Bellinger famously injured his shoulder while celebrating a home run during the 2020 postseason. After swatting a go-ahead long ball in Game 7 of the NLCS, Bellinger and teammate Enrique Hernandez leapt and bashed their forearms together, which wound up dislocating Bellinger’s shoulder. He quickly had the shoulder popped back into its socket and continued to play through the World Series, but Bellinger underwent shoulder surgery in the offseason and didn’t look the same during 2021-22. He also dealt with a hairline fracture of his left fibula in April 2021 and later that season suffered a fractured rib when colliding with teammate Gavin Lux on a fly ball.
Fans tend to bristle at just about any public-facing comments from Boras, but in this case, injuries have long stood as an obvious and likely factor to Bellinger’s decline. The question surrounding his drop-off at the plate wasn’t so much one of whether the injuries were a factor, but rather one of whether he’d ever right the ship after struggling through a litany of injuries in under one year’s time.
The 2023 season in Chicago has rather emphatically answered those questions. Bellinger is hitting .321/.368/.546 with 20 home runs, 23 doubles, a triple and 18 steals (in 22 tries). He’s played both center field and first base for the Cubs, drawing above-average marks at each spot, and perhaps most critically has dramatically reduced his strikeout rate from 2021-22’s rate of 27.1% to a career-low 15%.

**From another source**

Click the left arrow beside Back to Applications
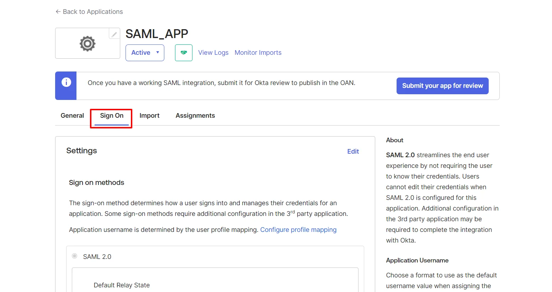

Bellinger isn’t walking nearly as often as he used to (7.2% compared to his 14.4% peak in 2019), and Statcast shows that he’s not hitting the ball nearly as hard as he did during his 2019 MVP campaign either. That season saw Bellinger average 91.1 mph off the bat with an overall 45.6% hard-hit rate; this year he’s at 87.3 mph and 30%, respectively. The drop in quality of contact is a potential red flag, but the results are undeniably impressive. When Bellinger does make hard contact, he’s managed to make the most of it.
It all sets the stage for a lucrative payday this winter, when the free-agent market will be largely devoid of productive, prime-aged hitters. In typical quotable fashion, Boras quipped that “demand is often created by rarity,” calling Bellinger a “five-tool player” and Gold Glove-caliber defender at multiple positions before adding that “…the demand for that is very, very high.” Bellinger said all the right things free agents typically espouse, about his desire to remain with the Cubs and his affinity for the stadium, fans and culture.
Nightengale also spoke with teammates Dansby Swanson and Michael Fulmer, manager David Ross and bench coach Andy Green, all of whom raved about Bellinger’s importance to the club and his remarkable season overall. The exact asking price on Bellinger won’t be clear until the offseason begins in earnest, but it’s easy to envision Boras & Co. seeking a long-term deal worth more than the hefty sums secured for fellow clients Brandon Nimmo (eight years, $162MM) and Kris Bryant (seven years, $182MM). Both began their respective contracts in their age-30 seasons; Bellinger won’t turn 29 until the All-Star break next season.